━━━ Input data
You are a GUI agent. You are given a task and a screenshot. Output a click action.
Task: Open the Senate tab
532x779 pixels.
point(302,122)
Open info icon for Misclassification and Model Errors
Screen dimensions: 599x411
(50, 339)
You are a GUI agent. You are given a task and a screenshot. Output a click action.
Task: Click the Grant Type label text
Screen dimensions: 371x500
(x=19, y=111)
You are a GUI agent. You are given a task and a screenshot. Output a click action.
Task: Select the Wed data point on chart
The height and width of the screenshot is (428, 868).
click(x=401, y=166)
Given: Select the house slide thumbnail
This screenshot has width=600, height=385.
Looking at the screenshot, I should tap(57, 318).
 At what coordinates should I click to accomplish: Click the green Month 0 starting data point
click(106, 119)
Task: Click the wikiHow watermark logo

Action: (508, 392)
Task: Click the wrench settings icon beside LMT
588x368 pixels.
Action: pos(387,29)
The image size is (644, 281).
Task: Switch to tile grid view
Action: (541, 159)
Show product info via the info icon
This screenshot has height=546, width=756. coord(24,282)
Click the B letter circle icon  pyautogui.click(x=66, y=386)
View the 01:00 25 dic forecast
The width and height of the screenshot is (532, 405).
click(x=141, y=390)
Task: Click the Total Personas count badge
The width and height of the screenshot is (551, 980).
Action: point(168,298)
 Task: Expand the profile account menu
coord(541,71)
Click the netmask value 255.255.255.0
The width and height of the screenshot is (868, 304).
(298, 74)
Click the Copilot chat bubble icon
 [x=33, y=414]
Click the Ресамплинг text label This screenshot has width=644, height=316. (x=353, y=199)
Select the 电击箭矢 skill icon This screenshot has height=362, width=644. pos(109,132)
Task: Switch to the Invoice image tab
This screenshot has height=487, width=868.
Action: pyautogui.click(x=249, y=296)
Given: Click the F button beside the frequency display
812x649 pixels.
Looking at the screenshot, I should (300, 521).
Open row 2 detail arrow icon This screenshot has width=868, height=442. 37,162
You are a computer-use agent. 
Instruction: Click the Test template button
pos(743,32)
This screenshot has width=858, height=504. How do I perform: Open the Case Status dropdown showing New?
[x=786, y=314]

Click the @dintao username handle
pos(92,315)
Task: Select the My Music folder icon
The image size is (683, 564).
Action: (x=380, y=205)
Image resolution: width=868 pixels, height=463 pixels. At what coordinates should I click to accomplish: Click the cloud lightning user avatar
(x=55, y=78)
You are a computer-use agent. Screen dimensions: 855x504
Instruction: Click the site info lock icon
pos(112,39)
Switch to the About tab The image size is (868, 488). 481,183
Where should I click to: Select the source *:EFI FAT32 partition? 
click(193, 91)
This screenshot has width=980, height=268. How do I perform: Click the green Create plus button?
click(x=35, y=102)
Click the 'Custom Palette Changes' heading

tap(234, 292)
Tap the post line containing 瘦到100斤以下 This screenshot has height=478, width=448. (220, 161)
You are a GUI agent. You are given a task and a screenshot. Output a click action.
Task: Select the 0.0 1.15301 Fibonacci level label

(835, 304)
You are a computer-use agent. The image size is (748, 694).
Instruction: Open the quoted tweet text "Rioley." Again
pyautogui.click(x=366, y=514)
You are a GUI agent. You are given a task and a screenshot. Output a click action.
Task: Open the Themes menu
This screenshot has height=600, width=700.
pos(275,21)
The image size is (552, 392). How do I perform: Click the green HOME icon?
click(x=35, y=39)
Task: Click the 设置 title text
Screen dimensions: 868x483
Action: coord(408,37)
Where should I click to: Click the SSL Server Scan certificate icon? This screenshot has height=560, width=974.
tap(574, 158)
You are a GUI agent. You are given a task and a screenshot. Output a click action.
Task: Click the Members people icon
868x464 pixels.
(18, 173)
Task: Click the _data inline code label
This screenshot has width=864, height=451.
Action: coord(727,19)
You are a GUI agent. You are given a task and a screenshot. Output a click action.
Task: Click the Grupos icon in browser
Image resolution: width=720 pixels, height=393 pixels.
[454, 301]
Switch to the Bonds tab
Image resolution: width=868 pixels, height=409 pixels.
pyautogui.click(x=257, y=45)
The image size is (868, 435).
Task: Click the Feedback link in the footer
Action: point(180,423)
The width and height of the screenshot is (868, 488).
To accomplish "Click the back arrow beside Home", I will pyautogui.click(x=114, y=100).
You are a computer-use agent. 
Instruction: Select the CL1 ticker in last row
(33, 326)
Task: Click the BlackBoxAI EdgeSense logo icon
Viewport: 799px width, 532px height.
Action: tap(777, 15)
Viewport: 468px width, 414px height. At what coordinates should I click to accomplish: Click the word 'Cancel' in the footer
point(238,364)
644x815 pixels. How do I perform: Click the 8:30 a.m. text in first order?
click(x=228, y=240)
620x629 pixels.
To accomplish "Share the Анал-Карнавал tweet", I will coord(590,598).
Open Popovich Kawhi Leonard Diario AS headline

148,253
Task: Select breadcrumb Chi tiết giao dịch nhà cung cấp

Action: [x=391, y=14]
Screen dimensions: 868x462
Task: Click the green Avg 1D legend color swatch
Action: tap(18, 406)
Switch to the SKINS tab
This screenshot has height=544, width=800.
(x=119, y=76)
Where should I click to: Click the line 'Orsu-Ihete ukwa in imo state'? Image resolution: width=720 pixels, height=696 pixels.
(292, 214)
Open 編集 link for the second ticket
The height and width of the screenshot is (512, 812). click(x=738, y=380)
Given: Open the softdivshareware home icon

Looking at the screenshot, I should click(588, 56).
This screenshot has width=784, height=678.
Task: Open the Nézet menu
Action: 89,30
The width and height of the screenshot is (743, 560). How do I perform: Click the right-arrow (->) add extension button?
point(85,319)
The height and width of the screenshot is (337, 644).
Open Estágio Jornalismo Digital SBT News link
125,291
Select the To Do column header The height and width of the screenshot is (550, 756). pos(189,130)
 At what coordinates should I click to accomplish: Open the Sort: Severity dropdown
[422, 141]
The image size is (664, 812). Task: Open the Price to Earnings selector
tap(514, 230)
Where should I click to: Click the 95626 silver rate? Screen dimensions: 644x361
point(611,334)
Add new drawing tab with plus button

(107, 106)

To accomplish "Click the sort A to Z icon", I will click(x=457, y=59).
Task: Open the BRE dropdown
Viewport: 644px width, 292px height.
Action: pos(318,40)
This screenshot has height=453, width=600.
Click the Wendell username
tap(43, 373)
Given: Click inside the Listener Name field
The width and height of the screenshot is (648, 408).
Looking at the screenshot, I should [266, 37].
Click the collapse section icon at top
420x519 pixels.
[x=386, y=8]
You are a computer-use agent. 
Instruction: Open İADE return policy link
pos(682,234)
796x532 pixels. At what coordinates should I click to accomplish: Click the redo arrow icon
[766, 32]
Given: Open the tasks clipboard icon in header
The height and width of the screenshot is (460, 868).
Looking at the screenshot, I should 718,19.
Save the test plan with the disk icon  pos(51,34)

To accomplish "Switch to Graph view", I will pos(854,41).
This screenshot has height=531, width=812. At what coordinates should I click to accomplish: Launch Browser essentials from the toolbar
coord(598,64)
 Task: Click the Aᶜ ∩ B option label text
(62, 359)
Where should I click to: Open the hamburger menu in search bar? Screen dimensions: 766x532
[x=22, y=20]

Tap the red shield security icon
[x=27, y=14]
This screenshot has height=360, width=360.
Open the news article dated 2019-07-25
━━━━━━
Task objective » Keep both end lines and retype everything in the records above from the line containing "Instruction: Click the site info lock icon" through the line containing "Task: Click the 设置 title text", exactly, with nothing else.

Answer space »
Instruction: Click the site info lock icon
pos(112,39)
Switch to the About tab The image size is (868, 488). 481,183
Where should I click to: Select the source *:EFI FAT32 partition? 
click(193, 91)
This screenshot has width=980, height=268. How do I perform: Click the green Create plus button?
click(x=35, y=102)
Click the 'Custom Palette Changes' heading

tap(234, 292)
Tap the post line containing 瘦到100斤以下 This screenshot has height=478, width=448. (220, 161)
You are a GUI agent. You are given a task and a screenshot. Output a click action.
Task: Select the 0.0 1.15301 Fibonacci level label

(835, 304)
You are a computer-use agent. The image size is (748, 694).
Instruction: Open the quoted tweet text "Rioley." Again
pyautogui.click(x=366, y=514)
You are a GUI agent. You are given a task and a screenshot. Output a click action.
Task: Open the Themes menu
This screenshot has height=600, width=700.
pos(275,21)
The image size is (552, 392). How do I perform: Click the green HOME icon?
click(x=35, y=39)
Task: Click the 设置 title text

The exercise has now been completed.